Mike Pompeo Bakal Jadi Menlu AS Pertama Kunjungi Permukiman Ilegal Israel

·Bacaan 2 menit

Liputan6.com, Washington D.C- Mike Pompeo dilaporkan akan menjadi Menteri Luar Negeri Amerika Serikat pertama yang mengunjungi salah satu permukiman Israel di wilayah pendudukan di Palestina, yang bagi sebagian besar negara lainnya, dianggap ilegal.

Disebutkan dalam laporan surat kabar Israel Haaretz dan situs berita Axios, Menlu Pompeo akan mengunjungi kilang anggur Psagot di Tepi Barat, dan juga menjadi Menlu AS pertama yang melakukan perjalanan ke Dataran Tinggi Golan, yang pencaplokan wilayahnya diakui oleh Presiden Donald Trump, seperti dikutip dari AFP, Jumat (13/11/2020).

Kendati demikian Kementerian Luar Negeri AS belum mengkonfirmasi agenda dalam kunjungan tersebut.

Tetapi, dalam sebuah pernyataan pada 12 November 2020, Departemen Luar Negeri AS mengatakan bahwa Pompeo akan mengunjungi Israel dan bertemu Perdana Menteri Benjamin Netanyahu.

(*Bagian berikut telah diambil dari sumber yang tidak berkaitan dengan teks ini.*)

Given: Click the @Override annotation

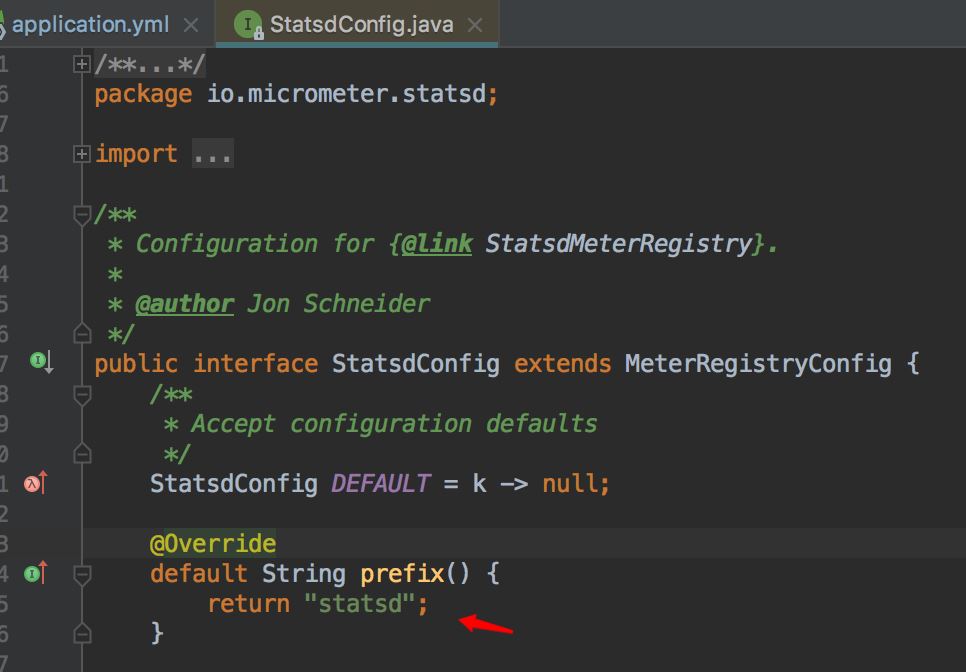Looking at the screenshot, I should (x=212, y=544).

Perjalanan Menlu Pompeo tersebut dilakukan dua bulan sebelum pelantikan presiden terpilih AS Joe Biden.

Selain itu, kunjungan itu juga dilakukan tepat satu tahun setelah Menlu Pompeo menyatakan bahwa AS tidak menganggap ilegal permukiman Yahudi di wilayah pendudukan Palestina.

Keputusan itu pun memicu perdebatan antara Washington dengan resolusi Dewan Keamanan PBB dan hampir semua negara lain kecuali Israel.

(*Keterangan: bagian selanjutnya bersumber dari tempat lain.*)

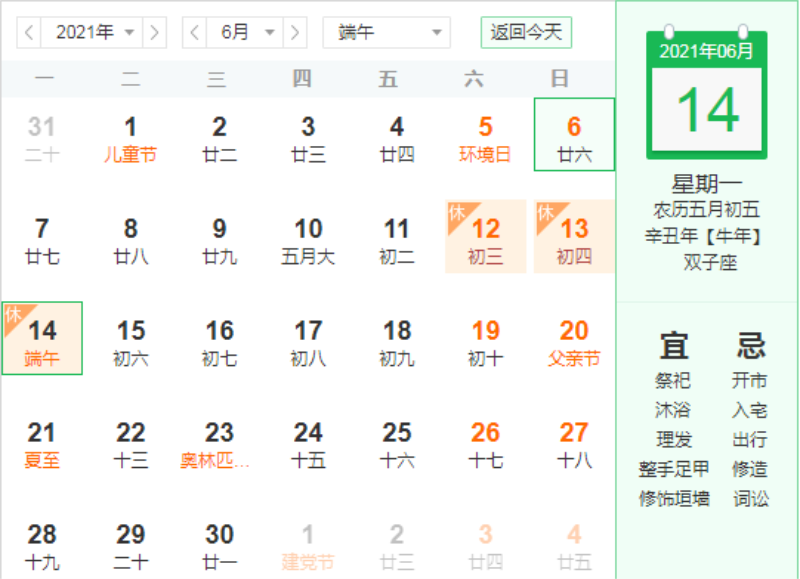Go to the next month arrow
This screenshot has width=800, height=579.
(x=294, y=32)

Label Anggur dengan Nama Pompeo Sebagai Tanda Penghormatan

Menteri Luar Negeri Amerika Serikat Mike Pompeo  (AP Photo/Jacquelyn Martin, File)
Menteri Luar Negeri Amerika Serikat Mike Pompeo (AP Photo/Jacquelyn Martin, File)

Kilang anggur Psagot, diketahui berada di tengah masalah karena enggan memberi label pada semua produk yang berasal dari pemukiman di tanah pendudukan tersebut.

Laporan Axios dan Haaretz juga menunjukkan bahwa Psagot kemudian meluncurkan label anggur yang dinamai Pompeo sebagai penghormatan.

Di Twitter, seorang diplomat veteran AS di Timur Tengah yang sekarang berada di Carnegie Endowment for International Peace, Aaron David Miller, menyebutkan bahwa kunjungan Pompeo akan melanjutkan kiprahnya sebagai menteri luar negeri "Amerika yang paling buruk".

"Ini bukan tentang politik Trump atau Bibi (Netanyahu); ini tentang Pompeo dan 2024," tulisnya.

Menlu Pompeo telah mendukung Presiden Donald Trump karena ia menolak untuk mengakui kekalahan dalam pemilu AS 2020. Namun di sisi lain, Netanyahu telah menyampaikan ucapan selamatnya kepada Biden, yang telah mengenal PM Israel tersebut selama bertahun-tahun.